そうだよね、そう言うと思った。平然と着替えるのやめてね? 一応わたしという異性がいるんだけどな……
「異議あり! ふたりっきりのときの距離感が近い、ほぼゼロ! キスがいちいちやらしいです! 干物女にゃきついので、勘弁してもらえませんでしょうか!」
──とは、本当なら昨日のランチのあと、ノアと腹を割って話し合い、カミングアウトする予定だった言葉だ。

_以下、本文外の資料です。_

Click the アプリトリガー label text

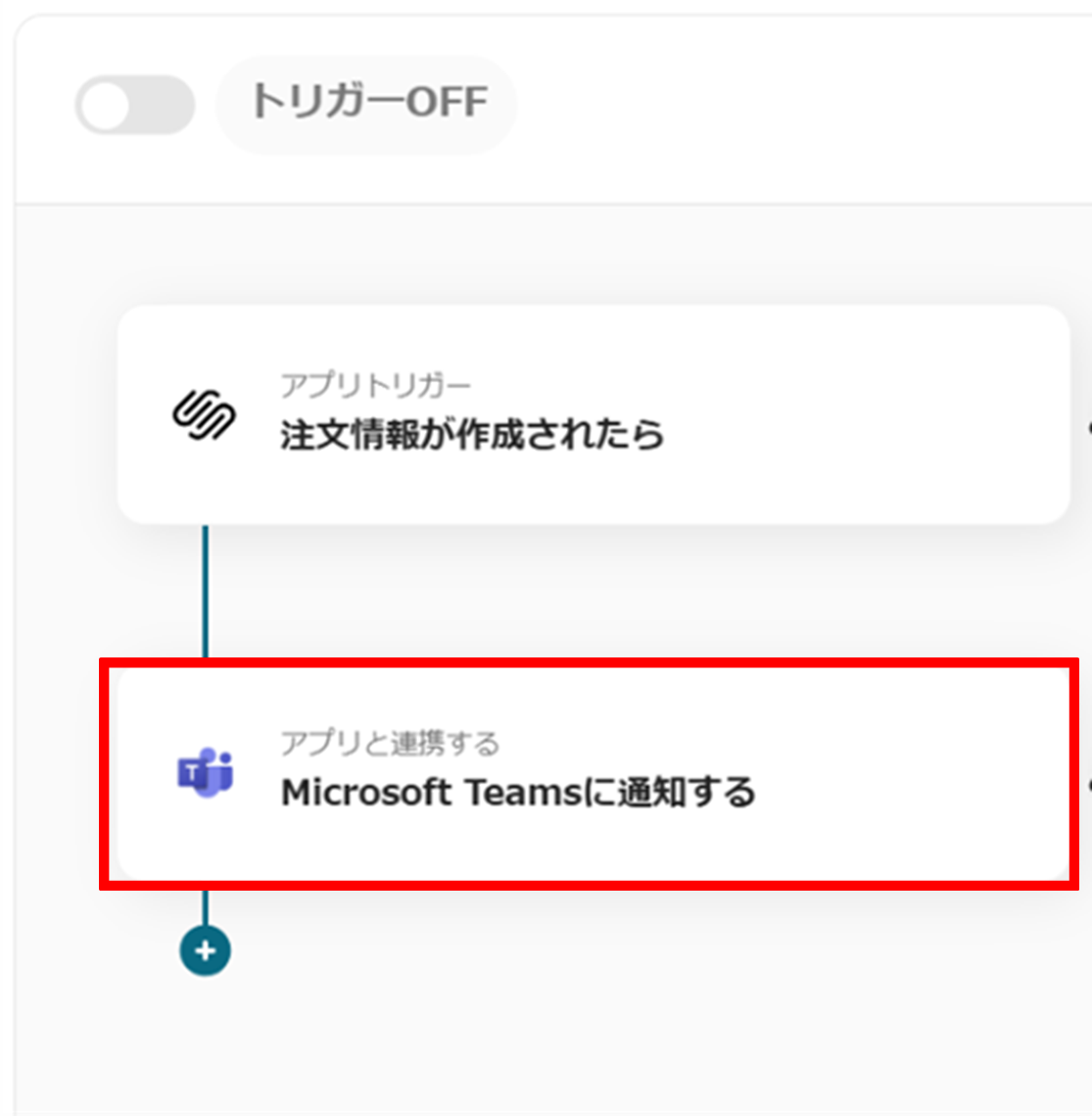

ライブラリーでキスされた以降の記憶が曖昧なところをみると、腹を割って話す前に精気を吸い取られて、やらしい雰囲気に流されちゃったみたいなんですが。
(あと口移しで魔力供給とか、どこのエロゲーだよ!)
インキュバスだからなの? これもインキュバス・クオリティーのお話なの?
窓際の壁にもたれ、腕組みをしてうんうんうなっていたら、シャツを着たノアが視界を横切る。

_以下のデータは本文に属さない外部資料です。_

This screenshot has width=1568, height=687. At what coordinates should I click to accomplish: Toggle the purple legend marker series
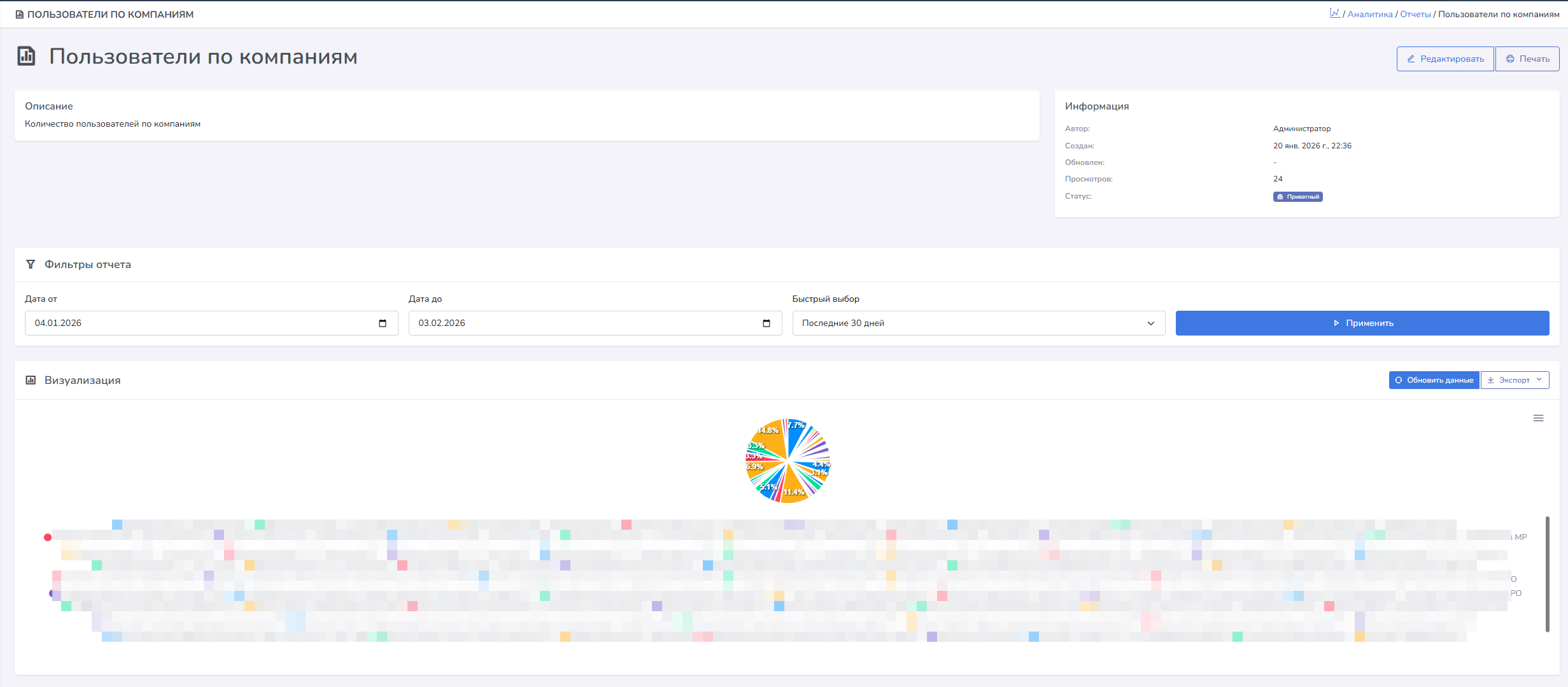coord(52,593)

動くものに反応してしまう小動物みたいに、つい目で追ってしまったわたしは、クローゼットから黒ローブを取り出すノアの背中を目にして、ハッとした。
「あれっ、ノア……? ちょっとまって……」
「うん? 俺がどうかした?」
「気のせいかな……こっち来てくれない?」
わたしをふり返ったサファイアの瞳が、ぱちぱちとまばたき。
首をかしげたままのノアが、言われたとおりに歩み寄ってくる。
「これは……うん、気のせいじゃなかった。ねぇノア!」
じーっと見上げて、確信したわたしは、満を持してノアを呼ぶんだけど。
「ふふっ」
ぎゅっ。
なぜか、はにかんだノアにハグされた。
「って、なんでやねーんっ!」
「だって、目の前にリオがいたから」
「たのむから話をきいておくれーっ!」
ご満悦なお顔でほおずりをしてくるノアを、なんとか引き剥がそうとして、引き剥がせなかった。
やっぱり、間違いない!
「ねぇノア、なんかいつもと違うって思うこととかない?」
「いつもと違うこと? たとえば?」
「そうだね、たとえば、なんか目線が高い気がするとか!」
ほぼ答えなんだけど、これ。
そう、わたしが気づいたノアの異変……それは。
「身長、高くなってる! 声もちょっと低くなってるの!」
美少年から、美男子へ。
おとなっぽく成長したその変化に、ノア本人が、きょとんと首をかしげていた。